1940 – 1956: First Generation – Vacuum Tubes
These early computers used vacuum tubes as circuitry and magnetic drums for memory. As a result they were enormous, literally taking up entire rooms and costing a fortune to run. These were inefficient materials which generated a lot of heat, sucked huge electricity and subsequently generated a lot of heat which caused ongoing breakdowns.

These first generation computers relied on ‘machine language’ (which is the most basic programming language that can be understood by computers). These computers were limited to solving one problem at a time. Input was based on punched cards and paper tape. Output came out on print-outs. The two notable machines of this era were the UNIVAC and ENIAC machines – the UNIVAC is the first every commercial computer which was purchased in 1951 by a business – the US Census Bureau.
1956 – 1963: Second Generation – Transistors
The replacement of vacuum tubes by transistors saw the advent of the second generation of computing. Although first invented in 1947, transistors weren’t used significantly in computers until the end of the 1950s. They were a big improvement over the vacuum tube, despite still subjecting computers to damaging levels of heat. However they were hugely superior to the vacuum tubes, making computers smaller, faster, cheaper and less heavy on electricity use. They still relied on punched card for input/printouts. The language evolved from cryptic binary language to symbolic (‘assembly’) languages. This meant programmer could create instructions in words. About the same time high level programming languages were being developed (early versions of COBOL and FORTRAN). Transistor-driven machines were the first computers to store instructions into their memories – moving from magnetic drum to magnetic core ‘technology’. The early versions of these machines were developed for the atomic energy industry.

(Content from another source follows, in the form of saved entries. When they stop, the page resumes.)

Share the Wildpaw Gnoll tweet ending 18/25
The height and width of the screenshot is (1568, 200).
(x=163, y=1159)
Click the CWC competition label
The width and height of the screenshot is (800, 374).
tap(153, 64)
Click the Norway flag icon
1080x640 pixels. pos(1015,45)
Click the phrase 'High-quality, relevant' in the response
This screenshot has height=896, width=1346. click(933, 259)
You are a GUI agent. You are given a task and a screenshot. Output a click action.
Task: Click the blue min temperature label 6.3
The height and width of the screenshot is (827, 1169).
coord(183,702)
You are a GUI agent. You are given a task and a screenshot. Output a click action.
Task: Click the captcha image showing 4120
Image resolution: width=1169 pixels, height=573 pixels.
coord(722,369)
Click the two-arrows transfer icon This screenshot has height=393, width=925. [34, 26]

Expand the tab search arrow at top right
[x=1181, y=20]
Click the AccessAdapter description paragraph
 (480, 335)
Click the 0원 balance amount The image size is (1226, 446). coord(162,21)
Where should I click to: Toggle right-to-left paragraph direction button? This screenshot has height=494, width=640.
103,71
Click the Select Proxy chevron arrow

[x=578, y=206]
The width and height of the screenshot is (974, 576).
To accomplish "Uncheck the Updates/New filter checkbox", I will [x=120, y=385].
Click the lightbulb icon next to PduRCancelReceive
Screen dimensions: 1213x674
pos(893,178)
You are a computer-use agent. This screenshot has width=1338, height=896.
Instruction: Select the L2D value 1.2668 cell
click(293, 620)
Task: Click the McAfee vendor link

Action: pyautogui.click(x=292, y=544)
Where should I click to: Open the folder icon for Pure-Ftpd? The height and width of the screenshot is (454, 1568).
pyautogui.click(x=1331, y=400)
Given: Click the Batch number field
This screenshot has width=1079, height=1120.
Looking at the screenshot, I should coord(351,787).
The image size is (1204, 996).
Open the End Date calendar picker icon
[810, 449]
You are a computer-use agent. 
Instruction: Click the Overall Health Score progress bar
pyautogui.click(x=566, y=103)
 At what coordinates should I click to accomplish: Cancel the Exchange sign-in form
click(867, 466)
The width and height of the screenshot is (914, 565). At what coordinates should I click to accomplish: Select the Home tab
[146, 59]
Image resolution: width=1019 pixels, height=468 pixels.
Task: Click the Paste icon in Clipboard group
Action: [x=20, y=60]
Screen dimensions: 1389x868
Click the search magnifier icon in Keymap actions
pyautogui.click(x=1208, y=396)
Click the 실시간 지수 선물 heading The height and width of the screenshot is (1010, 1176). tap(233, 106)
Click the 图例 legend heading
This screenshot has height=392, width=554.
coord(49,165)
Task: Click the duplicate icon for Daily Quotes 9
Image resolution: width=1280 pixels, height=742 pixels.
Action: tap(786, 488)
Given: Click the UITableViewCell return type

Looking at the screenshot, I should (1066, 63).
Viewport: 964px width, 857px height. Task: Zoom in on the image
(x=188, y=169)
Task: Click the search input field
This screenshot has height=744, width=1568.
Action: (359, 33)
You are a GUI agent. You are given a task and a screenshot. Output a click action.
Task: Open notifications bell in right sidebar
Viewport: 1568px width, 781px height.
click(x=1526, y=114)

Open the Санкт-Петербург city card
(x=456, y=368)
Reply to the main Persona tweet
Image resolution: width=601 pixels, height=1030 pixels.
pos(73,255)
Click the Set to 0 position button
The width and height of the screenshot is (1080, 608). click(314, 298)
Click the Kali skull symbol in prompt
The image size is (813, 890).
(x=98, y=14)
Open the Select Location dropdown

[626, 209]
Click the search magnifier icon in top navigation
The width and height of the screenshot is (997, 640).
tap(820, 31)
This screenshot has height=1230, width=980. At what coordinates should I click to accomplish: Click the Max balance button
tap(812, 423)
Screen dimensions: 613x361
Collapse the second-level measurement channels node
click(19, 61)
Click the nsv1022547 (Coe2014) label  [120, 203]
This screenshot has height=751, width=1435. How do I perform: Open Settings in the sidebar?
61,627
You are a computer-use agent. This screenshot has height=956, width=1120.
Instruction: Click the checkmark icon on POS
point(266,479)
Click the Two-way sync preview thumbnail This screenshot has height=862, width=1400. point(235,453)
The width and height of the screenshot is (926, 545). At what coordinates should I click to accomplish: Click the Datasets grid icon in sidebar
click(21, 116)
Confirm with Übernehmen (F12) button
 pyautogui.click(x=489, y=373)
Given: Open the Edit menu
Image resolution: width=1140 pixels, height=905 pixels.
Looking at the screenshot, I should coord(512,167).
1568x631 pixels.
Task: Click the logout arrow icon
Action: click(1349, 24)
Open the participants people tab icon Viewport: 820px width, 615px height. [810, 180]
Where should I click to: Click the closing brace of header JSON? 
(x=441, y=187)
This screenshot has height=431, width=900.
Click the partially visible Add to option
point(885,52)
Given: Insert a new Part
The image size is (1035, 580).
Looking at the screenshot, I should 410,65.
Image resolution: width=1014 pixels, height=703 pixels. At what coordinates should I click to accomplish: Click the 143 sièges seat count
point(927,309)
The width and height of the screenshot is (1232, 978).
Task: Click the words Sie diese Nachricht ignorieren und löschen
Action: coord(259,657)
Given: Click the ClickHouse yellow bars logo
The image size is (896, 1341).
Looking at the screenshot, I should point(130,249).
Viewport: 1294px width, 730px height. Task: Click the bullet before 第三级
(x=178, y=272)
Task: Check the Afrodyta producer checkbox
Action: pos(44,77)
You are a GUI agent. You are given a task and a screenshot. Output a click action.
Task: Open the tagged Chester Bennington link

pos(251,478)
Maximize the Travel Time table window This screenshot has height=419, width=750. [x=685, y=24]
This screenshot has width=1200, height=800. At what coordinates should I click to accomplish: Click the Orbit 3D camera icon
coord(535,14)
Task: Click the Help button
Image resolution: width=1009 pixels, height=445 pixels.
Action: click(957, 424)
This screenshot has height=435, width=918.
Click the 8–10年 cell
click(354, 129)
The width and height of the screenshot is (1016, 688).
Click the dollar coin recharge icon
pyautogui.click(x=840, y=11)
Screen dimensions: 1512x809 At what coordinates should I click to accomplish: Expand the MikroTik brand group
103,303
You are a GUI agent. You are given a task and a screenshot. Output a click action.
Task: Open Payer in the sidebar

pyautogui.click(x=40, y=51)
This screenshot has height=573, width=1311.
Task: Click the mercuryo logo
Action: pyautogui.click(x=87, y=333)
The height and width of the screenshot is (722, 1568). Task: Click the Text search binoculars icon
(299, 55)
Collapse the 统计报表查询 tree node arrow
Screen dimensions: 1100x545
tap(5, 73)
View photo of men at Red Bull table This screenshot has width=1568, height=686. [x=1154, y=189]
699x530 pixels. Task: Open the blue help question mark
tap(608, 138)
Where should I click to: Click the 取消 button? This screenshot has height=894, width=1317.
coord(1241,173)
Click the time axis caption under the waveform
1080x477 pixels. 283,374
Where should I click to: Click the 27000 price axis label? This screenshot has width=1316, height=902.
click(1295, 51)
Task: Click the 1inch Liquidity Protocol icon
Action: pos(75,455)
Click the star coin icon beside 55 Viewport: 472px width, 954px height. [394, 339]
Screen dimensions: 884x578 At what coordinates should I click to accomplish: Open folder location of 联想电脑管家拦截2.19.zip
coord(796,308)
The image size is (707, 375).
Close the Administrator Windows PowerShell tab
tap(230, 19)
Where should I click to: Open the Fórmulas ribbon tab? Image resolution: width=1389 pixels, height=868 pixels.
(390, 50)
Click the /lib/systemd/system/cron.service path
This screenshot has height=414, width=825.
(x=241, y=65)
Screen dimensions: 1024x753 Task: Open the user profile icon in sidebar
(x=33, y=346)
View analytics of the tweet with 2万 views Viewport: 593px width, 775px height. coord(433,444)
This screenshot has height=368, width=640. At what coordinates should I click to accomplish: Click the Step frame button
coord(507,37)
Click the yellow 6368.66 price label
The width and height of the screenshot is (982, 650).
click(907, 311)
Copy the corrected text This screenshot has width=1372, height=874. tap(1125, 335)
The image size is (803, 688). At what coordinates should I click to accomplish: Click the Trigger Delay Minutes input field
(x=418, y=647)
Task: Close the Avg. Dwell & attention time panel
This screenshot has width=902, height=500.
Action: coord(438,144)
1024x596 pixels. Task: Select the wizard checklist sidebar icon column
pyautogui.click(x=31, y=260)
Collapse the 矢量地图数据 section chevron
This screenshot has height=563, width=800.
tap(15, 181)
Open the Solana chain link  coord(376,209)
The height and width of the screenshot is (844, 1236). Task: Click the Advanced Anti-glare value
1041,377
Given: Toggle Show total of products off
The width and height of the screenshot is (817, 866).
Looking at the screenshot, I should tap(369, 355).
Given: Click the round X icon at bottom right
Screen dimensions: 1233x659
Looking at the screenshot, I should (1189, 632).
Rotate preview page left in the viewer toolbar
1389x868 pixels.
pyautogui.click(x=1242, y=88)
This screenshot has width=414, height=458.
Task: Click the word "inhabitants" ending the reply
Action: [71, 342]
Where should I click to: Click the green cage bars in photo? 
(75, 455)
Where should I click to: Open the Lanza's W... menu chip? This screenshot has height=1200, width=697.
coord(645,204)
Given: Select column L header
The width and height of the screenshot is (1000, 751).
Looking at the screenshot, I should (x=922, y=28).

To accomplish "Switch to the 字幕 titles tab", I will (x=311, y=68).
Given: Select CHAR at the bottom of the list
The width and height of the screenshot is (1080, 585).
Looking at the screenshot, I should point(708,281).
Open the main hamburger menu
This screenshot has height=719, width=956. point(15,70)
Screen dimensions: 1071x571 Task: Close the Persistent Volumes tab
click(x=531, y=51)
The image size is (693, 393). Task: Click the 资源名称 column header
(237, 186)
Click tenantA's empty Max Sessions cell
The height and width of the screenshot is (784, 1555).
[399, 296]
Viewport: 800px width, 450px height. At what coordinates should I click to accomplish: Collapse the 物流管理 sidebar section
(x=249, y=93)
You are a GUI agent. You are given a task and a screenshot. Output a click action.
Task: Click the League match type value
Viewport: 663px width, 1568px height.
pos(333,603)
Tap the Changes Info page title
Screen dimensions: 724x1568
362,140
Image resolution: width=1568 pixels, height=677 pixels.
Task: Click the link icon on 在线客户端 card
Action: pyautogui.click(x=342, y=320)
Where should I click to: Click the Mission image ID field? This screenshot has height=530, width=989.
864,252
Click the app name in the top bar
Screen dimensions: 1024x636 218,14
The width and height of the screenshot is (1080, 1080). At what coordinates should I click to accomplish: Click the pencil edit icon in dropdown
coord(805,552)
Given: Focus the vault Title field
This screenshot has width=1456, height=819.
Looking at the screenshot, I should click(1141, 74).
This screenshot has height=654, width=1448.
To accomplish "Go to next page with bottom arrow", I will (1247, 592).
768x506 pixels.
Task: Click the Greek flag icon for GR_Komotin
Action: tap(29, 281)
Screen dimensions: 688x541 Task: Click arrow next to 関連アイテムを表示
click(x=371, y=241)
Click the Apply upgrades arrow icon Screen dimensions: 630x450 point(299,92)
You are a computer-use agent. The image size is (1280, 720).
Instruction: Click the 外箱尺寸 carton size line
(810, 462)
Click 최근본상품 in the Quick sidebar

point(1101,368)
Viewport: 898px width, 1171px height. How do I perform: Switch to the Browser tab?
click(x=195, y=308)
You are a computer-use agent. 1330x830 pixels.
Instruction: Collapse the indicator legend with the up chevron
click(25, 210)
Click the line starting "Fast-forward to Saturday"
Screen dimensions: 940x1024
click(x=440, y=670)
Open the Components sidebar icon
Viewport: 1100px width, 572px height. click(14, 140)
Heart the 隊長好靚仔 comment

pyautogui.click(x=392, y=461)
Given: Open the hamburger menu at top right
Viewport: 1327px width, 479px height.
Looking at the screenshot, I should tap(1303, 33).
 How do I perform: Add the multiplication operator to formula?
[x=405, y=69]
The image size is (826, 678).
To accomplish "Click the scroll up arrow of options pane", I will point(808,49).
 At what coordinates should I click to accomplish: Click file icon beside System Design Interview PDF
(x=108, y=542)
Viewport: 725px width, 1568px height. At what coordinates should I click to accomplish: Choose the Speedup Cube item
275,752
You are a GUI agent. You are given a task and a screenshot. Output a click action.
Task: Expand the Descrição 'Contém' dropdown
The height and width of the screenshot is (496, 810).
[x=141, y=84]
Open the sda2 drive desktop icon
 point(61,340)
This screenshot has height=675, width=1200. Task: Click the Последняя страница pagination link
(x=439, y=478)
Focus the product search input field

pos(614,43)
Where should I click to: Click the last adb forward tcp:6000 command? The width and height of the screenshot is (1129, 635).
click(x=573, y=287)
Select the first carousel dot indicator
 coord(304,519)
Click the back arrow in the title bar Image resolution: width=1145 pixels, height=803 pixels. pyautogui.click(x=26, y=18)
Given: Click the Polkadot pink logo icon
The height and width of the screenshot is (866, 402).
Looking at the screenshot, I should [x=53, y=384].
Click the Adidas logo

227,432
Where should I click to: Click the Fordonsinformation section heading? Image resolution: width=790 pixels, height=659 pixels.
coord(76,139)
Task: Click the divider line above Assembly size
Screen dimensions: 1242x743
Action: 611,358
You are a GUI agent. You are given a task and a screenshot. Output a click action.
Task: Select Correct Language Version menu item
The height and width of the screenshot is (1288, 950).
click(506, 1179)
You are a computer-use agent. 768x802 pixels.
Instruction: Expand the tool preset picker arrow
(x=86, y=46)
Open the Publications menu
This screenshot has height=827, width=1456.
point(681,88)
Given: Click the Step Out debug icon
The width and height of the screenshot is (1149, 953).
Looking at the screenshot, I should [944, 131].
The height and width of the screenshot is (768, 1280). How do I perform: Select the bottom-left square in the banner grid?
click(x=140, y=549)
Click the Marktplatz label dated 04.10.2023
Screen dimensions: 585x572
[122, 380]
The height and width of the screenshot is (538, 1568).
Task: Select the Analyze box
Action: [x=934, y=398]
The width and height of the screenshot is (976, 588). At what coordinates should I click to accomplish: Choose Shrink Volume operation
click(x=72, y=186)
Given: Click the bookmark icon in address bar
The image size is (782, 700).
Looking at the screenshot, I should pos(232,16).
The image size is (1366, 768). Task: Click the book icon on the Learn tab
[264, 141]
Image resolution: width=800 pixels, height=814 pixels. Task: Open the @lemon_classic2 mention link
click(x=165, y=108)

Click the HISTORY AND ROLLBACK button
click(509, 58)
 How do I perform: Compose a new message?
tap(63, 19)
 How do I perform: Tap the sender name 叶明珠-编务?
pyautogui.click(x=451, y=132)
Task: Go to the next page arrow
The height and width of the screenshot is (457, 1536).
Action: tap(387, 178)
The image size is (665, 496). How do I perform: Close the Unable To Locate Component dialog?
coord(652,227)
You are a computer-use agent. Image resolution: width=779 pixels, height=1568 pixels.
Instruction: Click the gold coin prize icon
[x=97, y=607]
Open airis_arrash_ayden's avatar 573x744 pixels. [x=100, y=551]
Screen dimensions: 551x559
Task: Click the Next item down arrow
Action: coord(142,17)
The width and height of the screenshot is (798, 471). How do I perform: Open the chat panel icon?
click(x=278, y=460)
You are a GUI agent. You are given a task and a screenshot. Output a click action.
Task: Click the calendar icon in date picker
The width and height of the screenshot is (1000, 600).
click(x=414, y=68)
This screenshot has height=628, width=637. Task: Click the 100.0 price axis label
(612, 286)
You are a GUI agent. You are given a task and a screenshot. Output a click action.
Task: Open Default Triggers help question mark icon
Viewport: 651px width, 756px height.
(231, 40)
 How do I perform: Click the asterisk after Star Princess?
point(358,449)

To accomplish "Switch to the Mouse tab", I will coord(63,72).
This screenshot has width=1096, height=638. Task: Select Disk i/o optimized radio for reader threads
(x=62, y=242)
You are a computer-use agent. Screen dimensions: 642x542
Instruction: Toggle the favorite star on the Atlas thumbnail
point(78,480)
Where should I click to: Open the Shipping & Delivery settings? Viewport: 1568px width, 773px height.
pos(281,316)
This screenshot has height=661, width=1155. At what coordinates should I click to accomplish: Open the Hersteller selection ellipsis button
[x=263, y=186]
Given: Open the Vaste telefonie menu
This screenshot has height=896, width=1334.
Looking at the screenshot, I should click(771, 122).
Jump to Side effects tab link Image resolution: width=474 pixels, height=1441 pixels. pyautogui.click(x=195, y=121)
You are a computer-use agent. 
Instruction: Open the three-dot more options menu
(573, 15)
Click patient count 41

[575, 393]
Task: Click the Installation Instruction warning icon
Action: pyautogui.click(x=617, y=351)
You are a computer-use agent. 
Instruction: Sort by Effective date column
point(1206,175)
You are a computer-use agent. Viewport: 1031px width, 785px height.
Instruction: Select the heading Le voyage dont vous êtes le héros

1964 – 1971: Third Generation – Integrated Circuits
By this phase, transistors were now being miniaturised and put on silicon chips (called semiconductors). This led to a massive increase in speed and efficiency of these machines. These were the first computers where users interacted using keyboards and monitors which interfaced with an operating system, a significant leap up from the punch cards and printouts. This enabled these machines to run several applications at once using a central program which functioned to monitor memory. AS a result of these advances which again made machines cheaper and smaller, a new mass market of users emerged during the ‘60s.
1972–2010: Fourth Generation -Microprocessors
This revolution can be summed in one word: Intel. The chip-maker developed the Intel 4004 chip in 1971, which positioned all computer components (CPU, memory, input/output controls) onto a single chip. What filled a room in the 1940s now fit in the palm of the hand. The Intel chip housed thousands of integrated circuits. The year 1981 saw the first ever computer (IBM) specifically designed for home use and 1984 saw the MacIntosh introduced by Apple. Microprocessors even moved beyond the realm of computers and into an increasing number of everyday products.The increased power of these small computers meant they could be linked, creating networks. Which ultimately led to the development, birth and rapid evolution of the Internet? Other major advances during this period have been the Graphical user interface (GUI), the mouse and more recently the astounding advances in lap-top capability and hand-held devices.
2010: Fifth Generation – Artificial Intelligence
Computer devices with artificial intelligence are still in development, but some of these technologies are beginning to emerge and be used such as voice recognition.AI is a reality made possible by using parallel processing and superconductors. Leaning to the future, computers will be radically transformed again by quantum computation, molecular and Nano technology. The essence of fifth generation will be using these technologies to ultimately create machines which can process and respond to natural language, and have capability to learn and organise themselves.

Intel Core i3
The Intel Core i3-7020U is a dual-core processor of the Kay Lake architecture. It offers two CPU cores clocked at 2.3 GHz (without Turbo Boost) and integrates Hyper Threading to work with up to 4 threads at once. The architectural differences are rather small compared to the Sky lake generation therefore the performance per MHz should be very similar. The Sock includes a dual channel DDR4 memory controller and Intel HD Graphics 620 graphics card (clocked at 300 – 1000 MHz). It is manufactured in an improved 14nm Fin FET process at Intel. Compare to the old i3-7100U, the newer i3-7020U is clocked 100 MHz lower (CPU cores) and therefore the current entry level model for the Core i3 line. The similar Pentium Gold 4415U offers less Cache ( 2 versus 3 MB) and a slower GPU.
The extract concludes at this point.